### Consignes
a - Répondez à ces questions à partir du texte sur l'Azawad :
(i) Dans quelle ville se trouvent la régie et la réalisation du film western auquel la situation est comparée ?
(ii) Où le Mnla a-t-il été créé ?
(iii) Dans quelle localité natale Iyad ag Ghaly est-il revenu pour préparer « le plan du siècle » ?
b - Prolongez le texte sur l'Azawad en reprenant juste après sa dernière phrase.

### Texte à lire
La situation de l’Azawad ressemble à quelques exceptions près à un film western dont la régie et la réalisation se trouvent à Bamako. Comme tout bon film, il rassemble des acteurs de préférence célèbres et quelques ingrédients de base comme la recherche de l’idéal, la méchanceté, l’envie, l’amour, le courage, la trahison, la liberté, etc. ; symbolisé par le contexte interne… et une bonne dose de suspense et de revirements symbolisés par la communauté internationale et ses enjeux. Ainsi, nous allons tenter de voir les acteurs principaux un à un. À commencer par le principal.
Le Mnla, dirigé sur le terrain par le colonel Mohamed Najim, lui-même piloté par un bureau politique, le Mnla joue le rôle du bon qui recherche un idéal d’indépendance et de liberté dans l’unité et la diversité, dans un terreau miné par avance par le Mali et ses partis politiques qui ont œuvré sans relâche à diviser pour mieux régner sur les communautés du Nord toutes ethnies confondues. Créé à Zakak, le Mnla a vu débarquer l’ancien chef de la rébellion des années 90 Iyad ag Ghaly devenu depuis négociateur d’otages, puis salafiste. Ce dernier voulant être kalife à la place du kalife a été simplement éconduit devant le fait qu’il jouait encore le rôle d’envoyé spécial d’ATT et fricotait avec Belmoktar et Abou Zeid. Un cumul de fonction, dirait-on, impossible sous peine de discréditer la volonté réelle du Mnla de réclamation de l’indépendance de l’Azawad.
Plutôt que d’être compris comme tel, Iyad a vu cela comme une humiliation, un lien avec une vieille histoire passée entre Mohamed Najim et lui dans la bande d’Aouzou, et un message lui étant destiné comme l’homme du passé et du passif. Qu’à cela ne tienne ! Iyad, dit-on, a de la ressource et loin d’être le dernier des idiots, est revenu illico presto dans son Abeibara natal pour préparer le plan du siècle, en partie par méchanceté, en partie par orgueil, et en partie par intérêt. Empêcher à tout prix le Mnla de jouir de l’indépendance de l’Azawad ! L’affaire arrange bien quelques-uns à commencer par le Mali qui l’encourage à faire appel à leurs amis communs d’Aqmi et à l’Algérie. Aussitôt dit, aussitôt fait!

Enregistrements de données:
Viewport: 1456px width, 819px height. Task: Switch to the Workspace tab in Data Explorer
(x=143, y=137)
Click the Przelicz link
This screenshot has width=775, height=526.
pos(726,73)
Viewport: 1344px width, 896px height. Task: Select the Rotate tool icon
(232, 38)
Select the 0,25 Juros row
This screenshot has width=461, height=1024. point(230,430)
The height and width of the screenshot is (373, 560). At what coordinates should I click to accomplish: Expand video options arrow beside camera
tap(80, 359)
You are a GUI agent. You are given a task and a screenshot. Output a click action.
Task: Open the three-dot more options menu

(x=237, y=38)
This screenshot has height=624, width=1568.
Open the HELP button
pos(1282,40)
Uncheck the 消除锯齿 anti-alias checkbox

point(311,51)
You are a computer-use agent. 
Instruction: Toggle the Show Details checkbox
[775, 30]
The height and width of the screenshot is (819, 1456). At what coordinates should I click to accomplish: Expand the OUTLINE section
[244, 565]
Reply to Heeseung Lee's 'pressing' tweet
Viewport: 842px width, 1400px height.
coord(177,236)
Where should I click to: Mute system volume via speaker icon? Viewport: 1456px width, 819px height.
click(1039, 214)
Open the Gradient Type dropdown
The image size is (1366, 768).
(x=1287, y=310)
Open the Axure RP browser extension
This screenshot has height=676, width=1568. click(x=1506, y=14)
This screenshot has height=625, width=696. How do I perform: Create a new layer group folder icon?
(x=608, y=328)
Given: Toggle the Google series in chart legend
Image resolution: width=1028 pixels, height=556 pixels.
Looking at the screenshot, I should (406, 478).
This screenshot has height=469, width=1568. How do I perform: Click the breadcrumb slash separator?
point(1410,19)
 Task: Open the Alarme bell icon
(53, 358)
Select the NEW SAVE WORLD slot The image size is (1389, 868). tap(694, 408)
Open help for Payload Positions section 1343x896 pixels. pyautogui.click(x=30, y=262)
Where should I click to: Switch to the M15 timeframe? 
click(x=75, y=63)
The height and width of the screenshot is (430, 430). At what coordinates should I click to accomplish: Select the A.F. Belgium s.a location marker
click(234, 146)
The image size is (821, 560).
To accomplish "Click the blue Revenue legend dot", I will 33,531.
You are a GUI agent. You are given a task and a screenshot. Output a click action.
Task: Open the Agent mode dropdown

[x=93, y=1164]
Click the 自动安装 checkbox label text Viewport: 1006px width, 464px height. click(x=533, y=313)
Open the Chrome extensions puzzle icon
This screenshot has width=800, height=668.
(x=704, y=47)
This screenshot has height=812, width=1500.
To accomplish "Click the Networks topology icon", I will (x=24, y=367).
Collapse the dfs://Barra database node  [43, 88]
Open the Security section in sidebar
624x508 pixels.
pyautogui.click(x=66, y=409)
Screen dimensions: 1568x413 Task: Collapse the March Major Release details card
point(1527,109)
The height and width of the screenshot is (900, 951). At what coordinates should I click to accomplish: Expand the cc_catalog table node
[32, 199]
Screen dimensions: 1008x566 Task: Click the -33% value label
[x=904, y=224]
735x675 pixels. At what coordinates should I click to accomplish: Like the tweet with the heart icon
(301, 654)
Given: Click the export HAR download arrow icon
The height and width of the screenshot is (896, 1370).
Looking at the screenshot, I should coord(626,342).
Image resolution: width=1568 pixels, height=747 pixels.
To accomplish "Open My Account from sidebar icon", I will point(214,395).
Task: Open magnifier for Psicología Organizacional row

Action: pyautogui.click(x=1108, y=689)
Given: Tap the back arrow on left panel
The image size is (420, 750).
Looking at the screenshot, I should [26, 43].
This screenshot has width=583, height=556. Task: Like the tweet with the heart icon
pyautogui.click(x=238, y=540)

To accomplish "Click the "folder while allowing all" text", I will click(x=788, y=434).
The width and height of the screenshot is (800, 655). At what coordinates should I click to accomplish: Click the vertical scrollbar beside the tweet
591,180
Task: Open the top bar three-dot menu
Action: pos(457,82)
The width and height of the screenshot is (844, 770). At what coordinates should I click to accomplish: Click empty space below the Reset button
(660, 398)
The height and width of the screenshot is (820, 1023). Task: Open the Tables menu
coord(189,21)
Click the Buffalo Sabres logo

### Réponses aux consignes
a -
(i) À Bamako.
(ii) À Zakak.
(iii) À Abeibara.

b -
Iyad se lance, son courage lui fait prendre tous les risques pour montrer qui il est l’homme incontournable. Adjelhoc arrive, le Mnla ayant une stratégie très particulière qui consiste à faire le moins possible de victimes et à éviter tout affrontement non obligatoire avec des azawadiens, la ville a été encerclée pendant plusieurs jours avec une puissance de feu sans pareil, et prête à tomber. Iyad, qui avait bien pris le soin de laisser ses “petits” au Mnla, est venu cueillir le fruit de la victoire en envoyant quand même un message au Mali disant que ses amis ne sont pas des enfants de cœur et toute rupture de pacte pourrait l’exposer aux pires horreurs. Le Mali a bien enregistré cinq sur cinq et même allé plus loin pour essayer de mettre les événements de Adjelhoc sur le dos du Mnla en guise de réponse.
Le «pacte» en question
Depuis la signature des accords de Tamanrasset, Iyad est devenu homme d’affaires. Des mines d’or aux GIE, des financements de projets fantômes à Kidal aux enveloppes de Koulouba, des otages aux réseaux internationaux, rien n’échappait à son escarcelle. Trop gourmand, ATT s’est retrouvé fatigué de donner, donner, donner et a tenté de fermer le robinet à Iyad, mal lui en a pris car, derrière Iyad, il y a les intérêts puissants et budgétivores de ses alliés. Le peu intelligent ATT mis donc en place deux vaillants soldats en remplacement avec leurs réseaux ramifiés jusqu’aux campements de l’Azawad. L’un qui s’appelle Ould Meydou dont le réseau est géré par Lobbo Traoré, sa femme. Il comprend tout un parterre de gens allant de Zahaby Ould Sidi Mohamed, fonctionnaire aux Nations Unies, jusqu’à Ould Aweinat, en passant par Dyna Ould Deya. Ce réseau est à la fois politique, économique et militaire.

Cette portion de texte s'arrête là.